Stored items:
+ + + + +

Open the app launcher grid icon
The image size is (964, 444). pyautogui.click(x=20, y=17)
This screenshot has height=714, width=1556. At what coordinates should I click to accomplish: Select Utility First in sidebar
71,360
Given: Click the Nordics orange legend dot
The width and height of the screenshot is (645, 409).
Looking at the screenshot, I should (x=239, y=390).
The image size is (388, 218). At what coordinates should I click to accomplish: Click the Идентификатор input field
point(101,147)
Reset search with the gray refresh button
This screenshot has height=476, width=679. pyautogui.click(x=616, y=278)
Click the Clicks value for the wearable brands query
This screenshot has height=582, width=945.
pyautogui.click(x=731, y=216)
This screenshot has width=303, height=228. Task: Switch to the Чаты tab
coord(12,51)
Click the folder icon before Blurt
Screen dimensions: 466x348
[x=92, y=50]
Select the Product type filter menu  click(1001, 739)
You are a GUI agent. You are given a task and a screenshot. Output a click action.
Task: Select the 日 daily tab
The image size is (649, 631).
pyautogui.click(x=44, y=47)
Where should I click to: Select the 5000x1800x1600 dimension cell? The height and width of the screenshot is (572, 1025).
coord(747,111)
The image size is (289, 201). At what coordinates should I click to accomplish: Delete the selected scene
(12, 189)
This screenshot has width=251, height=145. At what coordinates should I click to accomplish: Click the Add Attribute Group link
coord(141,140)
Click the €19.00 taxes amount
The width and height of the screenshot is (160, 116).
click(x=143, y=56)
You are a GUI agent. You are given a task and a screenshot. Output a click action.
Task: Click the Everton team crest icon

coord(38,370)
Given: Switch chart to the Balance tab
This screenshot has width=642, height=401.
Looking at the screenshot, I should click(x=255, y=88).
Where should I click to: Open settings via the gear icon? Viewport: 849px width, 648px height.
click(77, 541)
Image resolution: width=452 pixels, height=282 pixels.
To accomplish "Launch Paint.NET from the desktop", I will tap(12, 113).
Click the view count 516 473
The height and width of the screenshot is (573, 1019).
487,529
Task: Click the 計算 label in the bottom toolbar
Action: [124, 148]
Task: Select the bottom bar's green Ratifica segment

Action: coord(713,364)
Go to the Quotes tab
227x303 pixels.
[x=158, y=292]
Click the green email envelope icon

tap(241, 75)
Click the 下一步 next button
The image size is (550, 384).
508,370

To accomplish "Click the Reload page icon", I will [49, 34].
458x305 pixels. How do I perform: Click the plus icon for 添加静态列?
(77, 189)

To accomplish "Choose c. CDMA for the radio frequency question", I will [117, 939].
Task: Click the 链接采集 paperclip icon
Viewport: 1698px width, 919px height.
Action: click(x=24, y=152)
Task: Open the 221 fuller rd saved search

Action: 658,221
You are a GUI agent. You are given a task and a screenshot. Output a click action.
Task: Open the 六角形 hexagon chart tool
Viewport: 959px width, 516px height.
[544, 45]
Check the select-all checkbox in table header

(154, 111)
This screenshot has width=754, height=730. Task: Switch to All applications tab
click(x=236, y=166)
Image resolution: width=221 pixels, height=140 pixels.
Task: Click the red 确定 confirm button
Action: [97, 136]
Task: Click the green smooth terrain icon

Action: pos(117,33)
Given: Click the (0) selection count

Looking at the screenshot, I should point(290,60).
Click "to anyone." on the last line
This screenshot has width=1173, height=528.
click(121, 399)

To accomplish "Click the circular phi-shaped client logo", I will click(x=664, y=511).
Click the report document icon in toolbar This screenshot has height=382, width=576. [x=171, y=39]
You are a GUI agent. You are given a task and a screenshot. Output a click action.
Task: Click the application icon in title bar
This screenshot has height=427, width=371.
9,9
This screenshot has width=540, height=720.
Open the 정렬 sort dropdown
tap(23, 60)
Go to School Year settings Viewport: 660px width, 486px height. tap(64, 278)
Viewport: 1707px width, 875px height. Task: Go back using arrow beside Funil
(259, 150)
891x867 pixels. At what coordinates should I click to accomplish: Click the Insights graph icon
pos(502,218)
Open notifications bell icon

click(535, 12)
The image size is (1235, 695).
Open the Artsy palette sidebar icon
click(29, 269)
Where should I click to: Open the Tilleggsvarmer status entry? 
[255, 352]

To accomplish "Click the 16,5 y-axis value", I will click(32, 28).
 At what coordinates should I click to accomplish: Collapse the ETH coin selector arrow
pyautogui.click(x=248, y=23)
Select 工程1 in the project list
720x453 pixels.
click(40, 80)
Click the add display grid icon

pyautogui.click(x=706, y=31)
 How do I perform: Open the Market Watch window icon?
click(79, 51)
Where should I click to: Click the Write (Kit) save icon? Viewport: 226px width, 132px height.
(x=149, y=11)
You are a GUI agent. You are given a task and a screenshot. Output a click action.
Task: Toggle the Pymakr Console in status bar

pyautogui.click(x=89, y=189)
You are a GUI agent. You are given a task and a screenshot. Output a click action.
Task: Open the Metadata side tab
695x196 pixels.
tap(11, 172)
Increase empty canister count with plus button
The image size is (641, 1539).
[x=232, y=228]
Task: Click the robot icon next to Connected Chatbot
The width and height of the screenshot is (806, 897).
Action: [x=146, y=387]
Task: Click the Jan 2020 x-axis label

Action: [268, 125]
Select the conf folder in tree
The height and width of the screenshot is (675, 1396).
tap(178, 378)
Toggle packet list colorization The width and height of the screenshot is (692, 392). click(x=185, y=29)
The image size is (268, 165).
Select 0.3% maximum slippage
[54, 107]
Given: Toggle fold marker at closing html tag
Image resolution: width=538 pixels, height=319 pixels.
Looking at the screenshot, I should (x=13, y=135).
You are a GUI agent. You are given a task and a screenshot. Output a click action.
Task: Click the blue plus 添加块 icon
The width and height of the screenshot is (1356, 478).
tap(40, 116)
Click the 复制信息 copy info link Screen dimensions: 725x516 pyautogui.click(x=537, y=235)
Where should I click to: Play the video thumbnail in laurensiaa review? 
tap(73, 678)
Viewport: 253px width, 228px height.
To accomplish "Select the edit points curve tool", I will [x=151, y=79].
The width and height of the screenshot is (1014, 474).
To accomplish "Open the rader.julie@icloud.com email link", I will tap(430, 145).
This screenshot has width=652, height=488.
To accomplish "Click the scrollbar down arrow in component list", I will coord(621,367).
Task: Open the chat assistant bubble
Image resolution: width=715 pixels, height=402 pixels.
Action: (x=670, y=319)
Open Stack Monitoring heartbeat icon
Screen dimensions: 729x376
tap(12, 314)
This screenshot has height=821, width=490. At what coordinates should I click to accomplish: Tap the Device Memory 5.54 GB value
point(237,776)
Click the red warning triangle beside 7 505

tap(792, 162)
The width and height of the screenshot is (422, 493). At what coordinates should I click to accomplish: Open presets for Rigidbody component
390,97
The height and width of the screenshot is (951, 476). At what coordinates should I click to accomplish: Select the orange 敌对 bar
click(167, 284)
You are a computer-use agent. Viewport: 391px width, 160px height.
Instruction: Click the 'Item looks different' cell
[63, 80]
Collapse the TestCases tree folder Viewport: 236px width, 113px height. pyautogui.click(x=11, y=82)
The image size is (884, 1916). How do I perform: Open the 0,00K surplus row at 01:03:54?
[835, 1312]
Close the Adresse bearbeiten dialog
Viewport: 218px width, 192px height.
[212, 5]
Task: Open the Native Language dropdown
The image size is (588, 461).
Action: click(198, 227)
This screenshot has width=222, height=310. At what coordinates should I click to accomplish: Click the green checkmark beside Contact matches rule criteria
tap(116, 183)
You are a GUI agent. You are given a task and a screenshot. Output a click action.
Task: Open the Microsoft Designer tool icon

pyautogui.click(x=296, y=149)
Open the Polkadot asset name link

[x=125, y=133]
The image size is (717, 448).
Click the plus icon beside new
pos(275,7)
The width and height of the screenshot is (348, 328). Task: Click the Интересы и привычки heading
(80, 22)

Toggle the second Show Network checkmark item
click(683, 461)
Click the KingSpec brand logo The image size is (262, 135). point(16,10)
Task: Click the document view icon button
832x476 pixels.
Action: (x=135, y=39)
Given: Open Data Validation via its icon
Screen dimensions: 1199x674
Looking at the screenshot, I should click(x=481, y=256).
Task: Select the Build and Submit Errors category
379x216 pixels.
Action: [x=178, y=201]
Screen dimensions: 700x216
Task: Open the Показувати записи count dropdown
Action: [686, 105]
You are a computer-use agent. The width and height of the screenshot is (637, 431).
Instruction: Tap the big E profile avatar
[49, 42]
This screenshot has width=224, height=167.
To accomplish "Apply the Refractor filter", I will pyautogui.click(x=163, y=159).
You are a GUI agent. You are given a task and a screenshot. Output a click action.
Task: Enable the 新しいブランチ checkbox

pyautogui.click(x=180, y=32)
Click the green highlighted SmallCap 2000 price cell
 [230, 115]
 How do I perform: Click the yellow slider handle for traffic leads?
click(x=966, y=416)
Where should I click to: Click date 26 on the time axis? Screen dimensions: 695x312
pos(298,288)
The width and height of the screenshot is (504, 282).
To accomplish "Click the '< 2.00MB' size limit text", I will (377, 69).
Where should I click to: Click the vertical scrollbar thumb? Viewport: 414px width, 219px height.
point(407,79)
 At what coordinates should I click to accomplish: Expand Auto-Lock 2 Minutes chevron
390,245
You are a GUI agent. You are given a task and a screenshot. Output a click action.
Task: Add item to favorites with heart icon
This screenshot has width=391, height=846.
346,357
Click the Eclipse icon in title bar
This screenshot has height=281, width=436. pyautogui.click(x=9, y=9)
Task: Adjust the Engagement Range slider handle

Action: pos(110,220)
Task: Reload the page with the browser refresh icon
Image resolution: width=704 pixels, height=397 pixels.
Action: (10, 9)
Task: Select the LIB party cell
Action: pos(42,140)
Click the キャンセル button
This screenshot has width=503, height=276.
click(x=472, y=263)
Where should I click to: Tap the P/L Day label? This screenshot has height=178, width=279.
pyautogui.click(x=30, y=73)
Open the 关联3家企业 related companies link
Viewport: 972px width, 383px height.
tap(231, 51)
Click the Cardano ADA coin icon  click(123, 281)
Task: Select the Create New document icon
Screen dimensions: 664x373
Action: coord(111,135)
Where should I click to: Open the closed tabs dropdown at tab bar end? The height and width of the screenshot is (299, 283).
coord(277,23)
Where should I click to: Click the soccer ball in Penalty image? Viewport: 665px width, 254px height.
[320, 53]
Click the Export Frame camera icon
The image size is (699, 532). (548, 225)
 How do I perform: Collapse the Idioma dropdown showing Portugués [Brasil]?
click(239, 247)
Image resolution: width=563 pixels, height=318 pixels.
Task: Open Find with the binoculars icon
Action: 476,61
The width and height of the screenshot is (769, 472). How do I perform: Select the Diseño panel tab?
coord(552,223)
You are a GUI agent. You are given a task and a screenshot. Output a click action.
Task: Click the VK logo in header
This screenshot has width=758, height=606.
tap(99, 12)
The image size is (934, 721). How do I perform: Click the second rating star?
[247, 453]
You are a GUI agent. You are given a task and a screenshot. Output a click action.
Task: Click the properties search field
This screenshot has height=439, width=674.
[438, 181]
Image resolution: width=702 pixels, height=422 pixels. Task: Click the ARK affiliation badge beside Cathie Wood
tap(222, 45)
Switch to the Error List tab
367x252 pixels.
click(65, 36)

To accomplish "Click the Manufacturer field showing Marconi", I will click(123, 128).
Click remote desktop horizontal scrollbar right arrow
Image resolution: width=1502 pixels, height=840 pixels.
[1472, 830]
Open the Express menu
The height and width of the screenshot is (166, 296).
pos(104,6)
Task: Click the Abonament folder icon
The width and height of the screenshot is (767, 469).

+ + + + +

▸ WORK TO BE COMPLETED
Work out how many lines in the entries contain "tree" and give that number alone.

▸ OUTPUT BELOW
2